I seriously doubt that Maj. Erwin König, or any "German supersniper sent out to get Zaytsev" existed, let alone an effort to "remove him from history" after Zaytsev killed him.
Since there cannot be proof of non-existence, you'll have to take personal reasoning:
1) Propaganda. If there had been such a "super-sniper", he'd have had his appearance in the German war propaganda previous to the incident with Zaytsev. No such records exist, neither official nor unofficial. Snipers with comparable success existed (see 3) below), and weren't used as propaganda material. German propaganda focused on heroics and bravery, and a sniper provides for neither. So apparently there was nothing "super" about a sniper with a couple hundred kills in German eyes, let alone a reason for a big "clean-up effort" if he was killed.
2) School. As teacher at a Berlin sniper school, it should be easy to come up with records of at least that school existing. To my knowledge it never even has been properly named.
3) Rank. The most successful German sniper with historical record is Matthäus Hetzenauer. He has 345 kills credited to his name, not that much less than König's supposedly "over 400". Yet he never rose beyond Gefreiter rank (that's a rank lower than a Private First Class (US) or Corporal (UK)). This makes sense, because the moment you promote a sniper beyond enlisted, or possibly NCO rank, he'll stop serving as a sniper (which he's apparently good at), and start serving as a leader (which he might not be good at, and certainly stops him from lying in ambush with a sniper rifle). Only really prominent people were urged to retreat from the front lines for propaganda purposes -- we're talking the likes of Ulrich Rudel or Erich Hartmann. Having a sniper promoted all the way to Major in the German military and still have him serving actively (or recalling him to active duty) is highly unlikely.
4) Procedures. There are several other high-profile soldiers that were killed without "having all records deleted" to cover up. While the German propaganda machine certainly preferred positive news, the death of Hans-Joachim Marseille -- certainly a much more prominent soldier than this elusive Maj.
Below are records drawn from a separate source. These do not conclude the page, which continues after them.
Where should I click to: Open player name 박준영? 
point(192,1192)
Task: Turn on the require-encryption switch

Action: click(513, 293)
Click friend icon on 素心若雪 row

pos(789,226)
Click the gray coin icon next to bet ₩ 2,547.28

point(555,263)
König -- was even mentioned in the Wehrmachtsbericht, at around the same stage of the war. The effort to remove a certain sniper from history for propaganda reasons would be simply inconsistent.
5) Chances. Stalingrad was a battlefield for millions of soldiers. One enemy sniper that might have killed about 200 of your troops hardly matters if casualties ran into many hundreds of thousands, not even for propaganda reasons. (See 1) above.) Even if he mattered, the chances of an assassin actually finding that specific man on the battlefield (as opposed to "finding some random one of the thousands of Soviet snipers operating in the city bounds") are so infinitesimal that I seriously doubt anyone would have bothered.
So, in my eyes, this conspiracy theory is a poor attempt to cover up for what has been an embellishment of Zaytsev's (already remarkable) exploits with a superman story.